Don’t lose the gems. They belonged to Lady Joy and I’ve a sentimental attachment to them.
Henry desperately wanted to believe that Georgie had only gone off on a short journey to sort out her tangled thoughts and emotions, just as Beatrice had said.
The damaged boy and lamb in his pocket told him otherwise.
Georgie had not only bartered away her happiness, she’d given away her grandmother’s house and doomed their unborn child to the same stigma of illegitimacy she’d lived with all her life.
And she’d done it all, sacrificed everything in a convoluted bid to save him.
“Pardon, Your Grace, but there is a gentleman asking to call upon Miss Buchanan.” Dobbins stopped just behind the duke wearing the same smug expression he’d worn when Henry had arrived and he knew the butler had interrupted only to be sure he was aware that a man was calling on his woman. “What should I t
ell him?”
“How the hell should I know?” Mountjoy thundered. “Tell him whatever a servant with a stick up his arse tells an uninvited caller.”
“Bugger off?” The cheerful, lilting Scotts burr belonged to a young man of perhaps twenty years of age who stood just beyond Dobbins in the open doorway to Georgie’s bedchamber.
“Chester McDougal, you pretty piece of fluff, what the hell are you doing in my house?” The Duke of Mountjoy strode across the room to greet the newcomer, all smiles and back pounding. “Have you run out of gossip for that rag you work for and come looking for some at the source?”
This was the boy Georgie had knocked to the ground when she’d rolled a barrel down a hill?

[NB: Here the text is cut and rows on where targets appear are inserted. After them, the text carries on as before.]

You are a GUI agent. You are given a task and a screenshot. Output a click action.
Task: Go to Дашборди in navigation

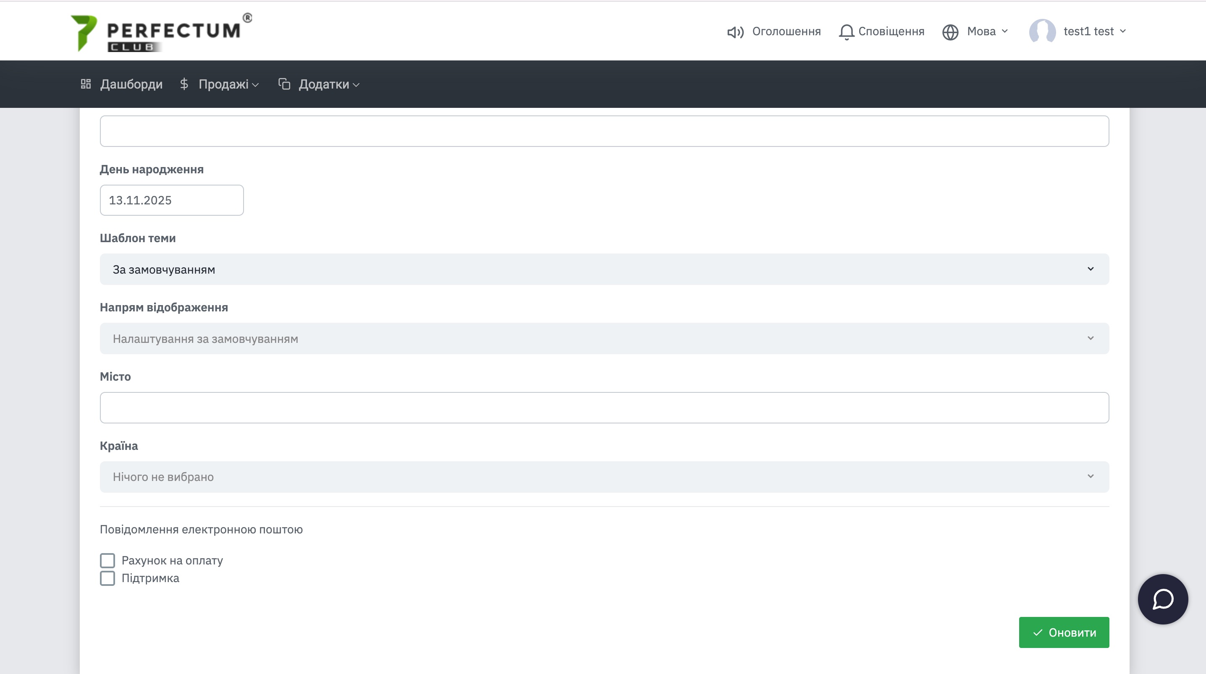[131, 84]
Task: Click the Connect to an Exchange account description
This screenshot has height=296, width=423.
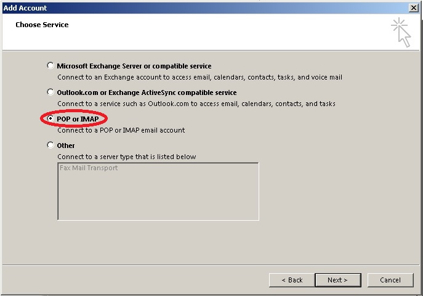Action: [x=199, y=77]
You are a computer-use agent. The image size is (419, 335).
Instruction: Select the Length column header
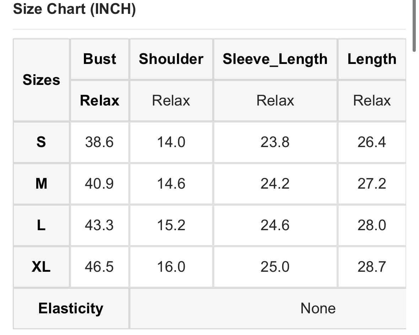coord(372,59)
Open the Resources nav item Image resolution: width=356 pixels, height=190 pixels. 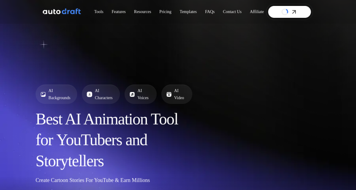[142, 12]
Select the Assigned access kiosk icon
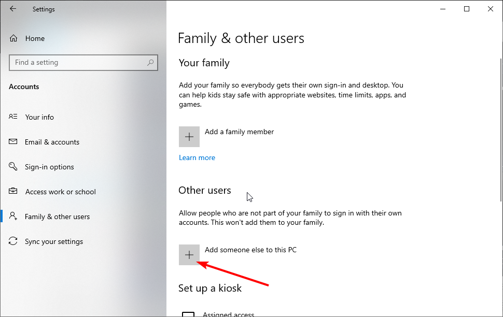This screenshot has height=317, width=503. point(188,314)

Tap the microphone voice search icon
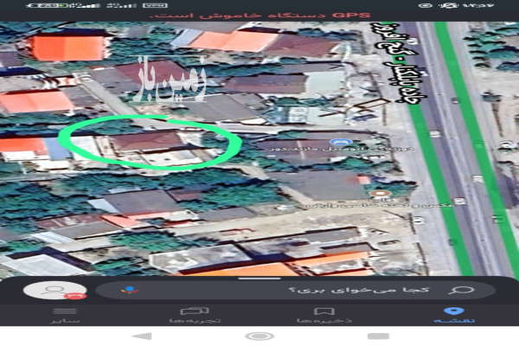(131, 291)
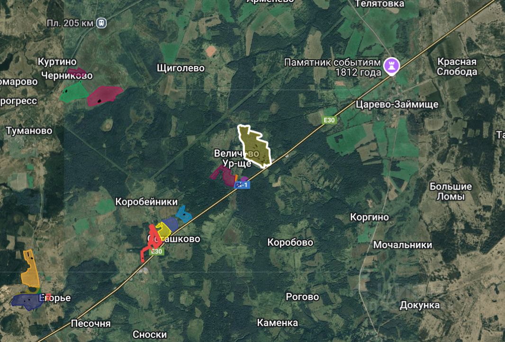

Pretty was an apt description for the man’s delicate features, for the wavy mahogany hair falling over his forehead and for the blue eyes that bordered on lavender.
“Your Grace,” the young man greeted, stepping to the left and mostly out of way of Mountjoy’s back slapping. “Pardon my presumption, calling on your household at barely nine of the clock and finding my way upstairs. Alas, it is most imperative that I speak with Miss Buchanan.”
Even his manners were pretty. As was the powder-blue jacked he wore over a waistcoat in a slightly darker shade and the immaculate cravat tied beneath his gently squared, smooth chin.
“Shut your trap,” Mountjoy thundered. “Calling hours ain’t for family.”
Of course he was a Buchanan, he had the eyes if not the surname.
“Hastings, this maggoty bit of thistledown is me mum’s second sister’s third daughter’s fifth, no sixth son.” Mountjoy’s introduction was convoluted, though cheerfully given. “This here is George’s affianced husband, the Earl of Hastings.”
Purple eyes went wide and one hand whipped behind the pretty boy’s back and out of sight.
“What’s that you’ve got there, lad?” With surprising speed for so giant a man, Mountjoy loomed over the lad and snaked one long, muscled arm behind him. “Best just to give it up, boy. I’d hate to have to explain to your mum I broke your fingers.”